++++ Dataset entries ++++
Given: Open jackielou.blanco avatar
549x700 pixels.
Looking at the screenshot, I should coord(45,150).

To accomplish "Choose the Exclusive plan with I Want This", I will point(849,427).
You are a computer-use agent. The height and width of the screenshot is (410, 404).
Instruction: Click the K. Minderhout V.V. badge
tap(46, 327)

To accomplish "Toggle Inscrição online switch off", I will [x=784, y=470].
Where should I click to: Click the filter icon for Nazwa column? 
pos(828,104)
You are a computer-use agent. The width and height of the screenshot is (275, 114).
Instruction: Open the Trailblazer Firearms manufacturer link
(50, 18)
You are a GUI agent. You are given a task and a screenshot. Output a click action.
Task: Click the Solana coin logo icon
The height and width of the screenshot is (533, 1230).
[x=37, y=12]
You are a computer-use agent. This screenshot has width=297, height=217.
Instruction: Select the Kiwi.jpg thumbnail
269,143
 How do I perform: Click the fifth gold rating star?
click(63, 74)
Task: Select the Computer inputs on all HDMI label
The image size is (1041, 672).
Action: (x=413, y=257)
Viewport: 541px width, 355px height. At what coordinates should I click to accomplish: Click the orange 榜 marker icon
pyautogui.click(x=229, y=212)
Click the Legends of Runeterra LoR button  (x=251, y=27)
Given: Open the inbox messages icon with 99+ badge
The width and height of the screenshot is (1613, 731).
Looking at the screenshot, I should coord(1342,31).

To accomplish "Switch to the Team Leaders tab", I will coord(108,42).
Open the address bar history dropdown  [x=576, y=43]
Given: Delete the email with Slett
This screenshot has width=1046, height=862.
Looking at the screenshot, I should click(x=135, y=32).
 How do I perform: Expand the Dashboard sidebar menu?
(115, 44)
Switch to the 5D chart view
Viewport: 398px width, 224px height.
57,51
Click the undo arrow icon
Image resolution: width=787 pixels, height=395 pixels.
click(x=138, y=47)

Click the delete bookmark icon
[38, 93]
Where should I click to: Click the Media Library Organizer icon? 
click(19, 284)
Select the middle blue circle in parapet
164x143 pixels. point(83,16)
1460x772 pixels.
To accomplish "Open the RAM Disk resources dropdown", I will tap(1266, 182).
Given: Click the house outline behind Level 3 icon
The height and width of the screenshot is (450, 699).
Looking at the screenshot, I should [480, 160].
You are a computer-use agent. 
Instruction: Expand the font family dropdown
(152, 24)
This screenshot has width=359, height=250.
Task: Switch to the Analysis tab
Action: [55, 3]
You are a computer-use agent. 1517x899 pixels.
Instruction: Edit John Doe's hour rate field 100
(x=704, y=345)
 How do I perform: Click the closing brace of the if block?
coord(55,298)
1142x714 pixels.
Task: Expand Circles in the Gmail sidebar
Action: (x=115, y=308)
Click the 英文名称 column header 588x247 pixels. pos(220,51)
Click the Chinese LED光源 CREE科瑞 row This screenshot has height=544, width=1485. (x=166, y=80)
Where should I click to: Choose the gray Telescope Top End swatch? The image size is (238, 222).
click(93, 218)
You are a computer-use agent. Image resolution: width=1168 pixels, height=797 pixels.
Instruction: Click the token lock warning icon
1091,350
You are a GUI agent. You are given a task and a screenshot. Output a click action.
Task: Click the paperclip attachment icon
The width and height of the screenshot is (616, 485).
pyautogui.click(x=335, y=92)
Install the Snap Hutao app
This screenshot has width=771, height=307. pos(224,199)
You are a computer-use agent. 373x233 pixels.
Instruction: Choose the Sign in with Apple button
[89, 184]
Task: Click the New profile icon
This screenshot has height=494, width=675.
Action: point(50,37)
++++
Work instruction:
Your task is to repeat every entry above exactly.

Answer to this exercise:
Given: Open jackielou.blanco avatar
549x700 pixels.
Looking at the screenshot, I should coord(45,150).

To accomplish "Choose the Exclusive plan with I Want This", I will point(849,427).
You are a computer-use agent. The height and width of the screenshot is (410, 404).
Instruction: Click the K. Minderhout V.V. badge
tap(46, 327)

To accomplish "Toggle Inscrição online switch off", I will [x=784, y=470].
Where should I click to: Click the filter icon for Nazwa column? 
pos(828,104)
You are a computer-use agent. The width and height of the screenshot is (275, 114).
Instruction: Open the Trailblazer Firearms manufacturer link
(50, 18)
You are a GUI agent. You are given a task and a screenshot. Output a click action.
Task: Click the Solana coin logo icon
The height and width of the screenshot is (533, 1230).
[x=37, y=12]
You are a computer-use agent. This screenshot has width=297, height=217.
Instruction: Select the Kiwi.jpg thumbnail
269,143
 How do I perform: Click the fifth gold rating star?
click(63, 74)
Task: Select the Computer inputs on all HDMI label
The image size is (1041, 672).
Action: (x=413, y=257)
Viewport: 541px width, 355px height. At what coordinates should I click to accomplish: Click the orange 榜 marker icon
pyautogui.click(x=229, y=212)
Click the Legends of Runeterra LoR button  (x=251, y=27)
Given: Open the inbox messages icon with 99+ badge
The width and height of the screenshot is (1613, 731).
Looking at the screenshot, I should coord(1342,31).

To accomplish "Switch to the Team Leaders tab", I will coord(108,42).
Open the address bar history dropdown  [x=576, y=43]
Given: Delete the email with Slett
This screenshot has width=1046, height=862.
Looking at the screenshot, I should click(x=135, y=32).
 How do I perform: Expand the Dashboard sidebar menu?
(115, 44)
Switch to the 5D chart view
Viewport: 398px width, 224px height.
57,51
Click the undo arrow icon
Image resolution: width=787 pixels, height=395 pixels.
click(x=138, y=47)

Click the delete bookmark icon
[38, 93]
Where should I click to: Click the Media Library Organizer icon? 
click(19, 284)
Select the middle blue circle in parapet
164x143 pixels. point(83,16)
1460x772 pixels.
To accomplish "Open the RAM Disk resources dropdown", I will tap(1266, 182).
Given: Click the house outline behind Level 3 icon
The height and width of the screenshot is (450, 699).
Looking at the screenshot, I should [480, 160].
You are a computer-use agent. 
Instruction: Expand the font family dropdown
(152, 24)
This screenshot has width=359, height=250.
Task: Switch to the Analysis tab
Action: [55, 3]
You are a computer-use agent. 1517x899 pixels.
Instruction: Edit John Doe's hour rate field 100
(x=704, y=345)
 How do I perform: Click the closing brace of the if block?
coord(55,298)
1142x714 pixels.
Task: Expand Circles in the Gmail sidebar
Action: (x=115, y=308)
Click the 英文名称 column header 588x247 pixels. pos(220,51)
Click the Chinese LED光源 CREE科瑞 row This screenshot has height=544, width=1485. (x=166, y=80)
Where should I click to: Choose the gray Telescope Top End swatch? The image size is (238, 222).
click(93, 218)
You are a computer-use agent. Image resolution: width=1168 pixels, height=797 pixels.
Instruction: Click the token lock warning icon
1091,350
You are a GUI agent. You are given a task and a screenshot. Output a click action.
Task: Click the paperclip attachment icon
The width and height of the screenshot is (616, 485).
pyautogui.click(x=335, y=92)
Install the Snap Hutao app
This screenshot has width=771, height=307. pos(224,199)
You are a computer-use agent. 373x233 pixels.
Instruction: Choose the Sign in with Apple button
[89, 184]
Task: Click the New profile icon
This screenshot has height=494, width=675.
Action: point(50,37)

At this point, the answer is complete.